** START INFORMATION SHOWN **
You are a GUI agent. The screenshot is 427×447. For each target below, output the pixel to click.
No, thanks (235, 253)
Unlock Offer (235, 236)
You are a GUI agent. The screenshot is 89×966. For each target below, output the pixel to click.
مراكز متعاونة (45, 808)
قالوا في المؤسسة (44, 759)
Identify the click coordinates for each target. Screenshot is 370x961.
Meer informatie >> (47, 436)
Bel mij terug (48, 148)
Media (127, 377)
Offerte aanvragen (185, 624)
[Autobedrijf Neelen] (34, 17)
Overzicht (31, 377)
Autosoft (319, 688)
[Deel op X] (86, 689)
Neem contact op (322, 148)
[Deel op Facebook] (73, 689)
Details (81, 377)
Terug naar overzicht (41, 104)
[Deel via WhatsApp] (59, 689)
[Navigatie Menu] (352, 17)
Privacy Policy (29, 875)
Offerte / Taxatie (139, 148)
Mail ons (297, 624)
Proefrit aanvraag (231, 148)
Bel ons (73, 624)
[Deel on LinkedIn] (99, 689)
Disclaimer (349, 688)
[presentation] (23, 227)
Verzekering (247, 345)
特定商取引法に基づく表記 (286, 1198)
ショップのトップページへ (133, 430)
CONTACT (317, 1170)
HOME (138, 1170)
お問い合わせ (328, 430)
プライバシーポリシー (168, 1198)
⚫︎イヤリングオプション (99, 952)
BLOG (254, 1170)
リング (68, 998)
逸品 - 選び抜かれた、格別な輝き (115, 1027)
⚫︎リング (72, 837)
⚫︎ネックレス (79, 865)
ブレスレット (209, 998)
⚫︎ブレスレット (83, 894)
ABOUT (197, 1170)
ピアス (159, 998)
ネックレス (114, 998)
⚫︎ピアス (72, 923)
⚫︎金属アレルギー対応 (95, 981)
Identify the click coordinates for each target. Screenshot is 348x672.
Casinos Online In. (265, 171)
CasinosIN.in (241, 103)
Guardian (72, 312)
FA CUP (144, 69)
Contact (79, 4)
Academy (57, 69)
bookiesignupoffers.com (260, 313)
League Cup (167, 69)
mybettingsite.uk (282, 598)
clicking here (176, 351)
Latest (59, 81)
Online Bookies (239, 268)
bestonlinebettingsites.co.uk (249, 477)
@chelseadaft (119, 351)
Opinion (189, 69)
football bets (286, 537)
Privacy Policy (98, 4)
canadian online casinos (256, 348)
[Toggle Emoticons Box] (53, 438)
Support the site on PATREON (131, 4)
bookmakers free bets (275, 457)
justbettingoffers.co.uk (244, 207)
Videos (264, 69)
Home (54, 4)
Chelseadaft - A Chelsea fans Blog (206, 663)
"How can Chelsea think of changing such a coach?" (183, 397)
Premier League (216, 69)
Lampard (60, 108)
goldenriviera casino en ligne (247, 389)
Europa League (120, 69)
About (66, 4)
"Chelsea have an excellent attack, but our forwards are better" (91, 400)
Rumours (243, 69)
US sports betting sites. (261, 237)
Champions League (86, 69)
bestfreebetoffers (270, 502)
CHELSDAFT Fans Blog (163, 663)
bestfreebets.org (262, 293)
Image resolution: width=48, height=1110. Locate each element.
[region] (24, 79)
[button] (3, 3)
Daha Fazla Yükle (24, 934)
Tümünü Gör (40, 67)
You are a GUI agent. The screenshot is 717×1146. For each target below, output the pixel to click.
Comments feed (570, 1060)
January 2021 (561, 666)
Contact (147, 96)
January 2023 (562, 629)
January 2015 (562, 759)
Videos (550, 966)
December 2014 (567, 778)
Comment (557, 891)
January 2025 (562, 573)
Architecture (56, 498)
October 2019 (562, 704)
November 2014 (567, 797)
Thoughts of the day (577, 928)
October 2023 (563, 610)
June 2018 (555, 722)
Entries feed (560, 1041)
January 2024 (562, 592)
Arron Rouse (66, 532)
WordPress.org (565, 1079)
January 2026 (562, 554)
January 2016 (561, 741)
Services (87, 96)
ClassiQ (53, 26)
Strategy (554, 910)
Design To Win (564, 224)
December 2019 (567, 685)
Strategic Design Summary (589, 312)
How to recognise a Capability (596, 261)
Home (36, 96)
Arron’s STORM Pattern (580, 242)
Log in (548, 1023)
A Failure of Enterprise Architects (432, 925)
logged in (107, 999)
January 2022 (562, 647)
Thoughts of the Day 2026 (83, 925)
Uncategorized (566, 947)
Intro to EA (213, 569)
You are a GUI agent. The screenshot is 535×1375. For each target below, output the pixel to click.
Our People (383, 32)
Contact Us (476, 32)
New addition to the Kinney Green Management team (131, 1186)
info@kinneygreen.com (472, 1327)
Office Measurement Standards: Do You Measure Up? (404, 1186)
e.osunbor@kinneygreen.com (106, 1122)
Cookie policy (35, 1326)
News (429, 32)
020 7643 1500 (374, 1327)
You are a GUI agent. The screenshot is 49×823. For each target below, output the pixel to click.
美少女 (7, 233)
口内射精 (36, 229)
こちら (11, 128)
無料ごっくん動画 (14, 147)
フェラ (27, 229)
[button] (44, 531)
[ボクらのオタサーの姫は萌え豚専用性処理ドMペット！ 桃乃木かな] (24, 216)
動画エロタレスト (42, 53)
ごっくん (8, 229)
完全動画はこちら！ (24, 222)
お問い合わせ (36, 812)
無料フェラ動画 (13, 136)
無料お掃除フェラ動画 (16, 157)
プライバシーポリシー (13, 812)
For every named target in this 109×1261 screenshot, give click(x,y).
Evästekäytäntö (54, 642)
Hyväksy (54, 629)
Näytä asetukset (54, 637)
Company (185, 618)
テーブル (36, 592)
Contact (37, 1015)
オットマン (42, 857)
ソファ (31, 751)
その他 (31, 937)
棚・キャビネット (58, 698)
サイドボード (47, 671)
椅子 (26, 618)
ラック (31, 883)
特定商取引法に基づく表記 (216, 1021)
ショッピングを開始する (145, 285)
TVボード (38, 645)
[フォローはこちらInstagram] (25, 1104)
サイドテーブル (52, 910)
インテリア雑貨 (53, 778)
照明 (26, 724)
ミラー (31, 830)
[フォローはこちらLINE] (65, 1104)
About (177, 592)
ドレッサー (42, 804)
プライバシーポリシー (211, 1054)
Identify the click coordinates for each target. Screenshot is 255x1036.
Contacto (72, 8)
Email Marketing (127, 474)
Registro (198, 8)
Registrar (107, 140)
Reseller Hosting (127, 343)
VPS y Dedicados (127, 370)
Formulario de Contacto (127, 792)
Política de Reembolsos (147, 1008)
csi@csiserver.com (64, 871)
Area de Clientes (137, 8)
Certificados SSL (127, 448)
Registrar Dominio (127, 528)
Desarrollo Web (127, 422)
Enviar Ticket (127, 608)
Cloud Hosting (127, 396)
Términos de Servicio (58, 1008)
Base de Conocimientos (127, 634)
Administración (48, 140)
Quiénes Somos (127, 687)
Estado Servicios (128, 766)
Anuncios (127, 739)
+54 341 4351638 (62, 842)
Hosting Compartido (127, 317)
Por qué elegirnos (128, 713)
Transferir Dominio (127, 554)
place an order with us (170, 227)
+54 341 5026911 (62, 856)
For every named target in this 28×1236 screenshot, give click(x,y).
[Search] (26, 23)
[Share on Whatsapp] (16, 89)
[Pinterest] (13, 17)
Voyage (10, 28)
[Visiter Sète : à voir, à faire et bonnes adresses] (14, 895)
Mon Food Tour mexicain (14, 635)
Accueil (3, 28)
** END INFORMATION SHOWN **
EXERCISE DESCRIPTION
Can you give every line of the material above as a numbered list, leaving out any blank lines?

WRITTEN ANSWER
1. You are a GUI agent. The screenshot is 427×447. For each target below, output the pixel to click.
2. No, thanks (235, 253)
3. Unlock Offer (235, 236)
4. You are a GUI agent. The screenshot is 89×966. For each target below, output the pixel to click.
5. مراكز متعاونة (45, 808)
6. قالوا في المؤسسة (44, 759)
7. Identify the click coordinates for each target. Screenshot is 370x961.
8. Meer informatie >> (47, 436)
9. Bel mij terug (48, 148)
10. Media (127, 377)
11. Offerte aanvragen (185, 624)
12. [Autobedrijf Neelen] (34, 17)
13. Overzicht (31, 377)
14. Autosoft (319, 688)
15. [Deel op X] (86, 689)
16. Neem contact op (322, 148)
17. [Deel op Facebook] (73, 689)
18. Details (81, 377)
19. Terug naar overzicht (41, 104)
20. [Deel via WhatsApp] (59, 689)
21. [Navigatie Menu] (352, 17)
22. Privacy Policy (29, 875)
23. Offerte / Taxatie (139, 148)
24. Mail ons (297, 624)
25. Proefrit aanvraag (231, 148)
26. Bel ons (73, 624)
27. [Deel on LinkedIn] (99, 689)
28. Disclaimer (349, 688)
29. [presentation] (23, 227)
30. Verzekering (247, 345)
31. 特定商取引法に基づく表記 (286, 1198)
32. ショップのトップページへ (133, 430)
33. CONTACT (317, 1170)
34. HOME (138, 1170)
35. お問い合わせ (328, 430)
36. プライバシーポリシー (168, 1198)
37. ⚫︎イヤリングオプション (99, 952)
38. BLOG (254, 1170)
39. リング (68, 998)
40. 逸品 - 選び抜かれた、格別な輝き (115, 1027)
41. ⚫︎リング (72, 837)
42. ⚫︎ネックレス (79, 865)
43. ブレスレット (209, 998)
44. ⚫︎ブレスレット (83, 894)
45. ABOUT (197, 1170)
46. ピアス (159, 998)
47. ネックレス (114, 998)
48. ⚫︎ピアス (72, 923)
49. ⚫︎金属アレルギー対応 (95, 981)
50. Identify the click coordinates for each target. Screenshot is 348x672.
51. Casinos Online In. (265, 171)
52. CasinosIN.in (241, 103)
53. Guardian (72, 312)
54. FA CUP (144, 69)
55. Contact (79, 4)
56. Academy (57, 69)
57. bookiesignupoffers.com (260, 313)
58. League Cup (167, 69)
59. mybettingsite.uk (282, 598)
60. clicking here (176, 351)
61. Latest (59, 81)
62. Online Bookies (239, 268)
63. bestonlinebettingsites.co.uk (249, 477)
64. @chelseadaft (119, 351)
65. Opinion (189, 69)
66. football bets (286, 537)
67. Privacy Policy (98, 4)
68. canadian online casinos (256, 348)
69. [Toggle Emoticons Box] (53, 438)
70. Support the site on PATREON (131, 4)
71. bookmakers free bets (275, 457)
72. justbettingoffers.co.uk (244, 207)
73. Videos (264, 69)
74. Home (54, 4)
75. Chelseadaft - A Chelsea fans Blog (206, 663)
76. "How can Chelsea think of changing such a coach?" (183, 397)
77. Premier League (216, 69)
78. Lampard (60, 108)
79. goldenriviera casino en ligne (247, 389)
80. Europa League (120, 69)
81. About (66, 4)
82. "Chelsea have an excellent attack, but our forwards are better" (91, 400)
83. Rumours (243, 69)
84. US sports betting sites. (261, 237)
85. Champions League (86, 69)
86. bestfreebetoffers (270, 502)
87. CHELSDAFT Fans Blog (163, 663)
88. bestfreebets.org (262, 293)
89. Image resolution: width=48, height=1110. Locate each element.
90. [region] (24, 79)
91. [button] (3, 3)
92. Daha Fazla Yükle (24, 934)
93. Tümünü Gör (40, 67)
94. You are a GUI agent. The screenshot is 717×1146. For each target below, output the pixel to click.
95. Comments feed (570, 1060)
96. January 2021 (561, 666)
97. Contact (147, 96)
98. January 2023 (562, 629)
99. January 2015 (562, 759)
100. Videos (550, 966)
101. December 2014 (567, 778)
102. Comment (557, 891)
103. January 2025 (562, 573)
104. Architecture (56, 498)
105. October 2019 (562, 704)
106. November 2014 (567, 797)
107. Thoughts of the day (577, 928)
108. October 2023 (563, 610)
109. June 2018 (555, 722)
110. Entries feed (560, 1041)
111. January 2024 (562, 592)
112. Arron Rouse (66, 532)
113. WordPress.org (565, 1079)
114. January 2026 (562, 554)
115. January 2016 (561, 741)
116. Services (87, 96)
117. ClassiQ (53, 26)
118. Strategy (554, 910)
119. Design To Win (564, 224)
120. December 2019 (567, 685)
121. Strategic Design Summary (589, 312)
122. How to recognise a Capability (596, 261)
123. Home (36, 96)
124. Arron’s STORM Pattern (580, 242)
125. Log in (548, 1023)
126. A Failure of Enterprise Architects (432, 925)
127. logged in (107, 999)
128. January 2022 (562, 647)
129. Thoughts of the Day 2026 (83, 925)
130. Uncategorized (566, 947)
131. Intro to EA (213, 569)
132. You are a GUI agent. The screenshot is 535×1375. For each target below, output the pixel to click.
133. Our People (383, 32)
134. Contact Us (476, 32)
135. New addition to the Kinney Green Management team (131, 1186)
136. info@kinneygreen.com (472, 1327)
137. Office Measurement Standards: Do You Measure Up? (404, 1186)
138. e.osunbor@kinneygreen.com (106, 1122)
139. Cookie policy (35, 1326)
140. News (429, 32)
141. 020 7643 1500 (374, 1327)
142. You are a GUI agent. The screenshot is 49×823. For each target below, output the pixel to click.
143. 美少女 (7, 233)
144. 口内射精 (36, 229)
145. こちら (11, 128)
146. 無料ごっくん動画 (14, 147)
147. フェラ (27, 229)
148. [button] (44, 531)
149. [ボクらのオタサーの姫は萌え豚専用性処理ドMペット！ 桃乃木かな] (24, 216)
150. 動画エロタレスト (42, 53)
151. ごっくん (8, 229)
152. 完全動画はこちら！ (24, 222)
153. お問い合わせ (36, 812)
154. 無料フェラ動画 (13, 136)
155. 無料お掃除フェラ動画 (16, 157)
156. プライバシーポリシー (13, 812)
157. For every named target in this 109×1261 screenshot, give click(x,y).
158. Evästekäytäntö (54, 642)
159. Hyväksy (54, 629)
160. Näytä asetukset (54, 637)
161. Company (185, 618)
162. テーブル (36, 592)
163. Contact (37, 1015)
164. オットマン (42, 857)
165. ソファ (31, 751)
166. その他 (31, 937)
167. 棚・キャビネット (58, 698)
168. サイドボード (47, 671)
169. 椅子 (26, 618)
170. ラック (31, 883)
171. 特定商取引法に基づく表記 (216, 1021)
172. ショッピングを開始する (145, 285)
173. TVボード (38, 645)
174. [フォローはこちらInstagram] (25, 1104)
175. サイドテーブル (52, 910)
176. インテリア雑貨 (53, 778)
177. 照明 (26, 724)
178. ミラー (31, 830)
179. [フォローはこちらLINE] (65, 1104)
180. About (177, 592)
181. ドレッサー (42, 804)
182. プライバシーポリシー (211, 1054)
183. Identify the click coordinates for each target. Screenshot is 255x1036.
184. Contacto (72, 8)
185. Email Marketing (127, 474)
186. Registro (198, 8)
187. Registrar (107, 140)
188. Reseller Hosting (127, 343)
189. VPS y Dedicados (127, 370)
190. Formulario de Contacto (127, 792)
191. Política de Reembolsos (147, 1008)
192. csi@csiserver.com (64, 871)
193. Area de Clientes (137, 8)
194. Certificados SSL (127, 448)
195. Registrar Dominio (127, 528)
196. Desarrollo Web (127, 422)
197. Enviar Ticket (127, 608)
198. Cloud Hosting (127, 396)
199. Términos de Servicio (58, 1008)
200. Base de Conocimientos (127, 634)
201. Administración (48, 140)
202. Quiénes Somos (127, 687)
203. Estado Servicios (128, 766)
204. Anuncios (127, 739)
205. +54 341 4351638 (62, 842)
206. Hosting Compartido (127, 317)
207. Por qué elegirnos (128, 713)
208. Transferir Dominio (127, 554)
209. place an order with us (170, 227)
210. +54 341 5026911 (62, 856)
211. For every named target in this 28×1236 screenshot, give click(x,y).
212. [Search] (26, 23)
213. [Share on Whatsapp] (16, 89)
214. [Pinterest] (13, 17)
215. Voyage (10, 28)
216. [Visiter Sète : à voir, à faire et bonnes adresses] (14, 895)
217. Mon Food Tour mexicain (14, 635)
218. Accueil (3, 28)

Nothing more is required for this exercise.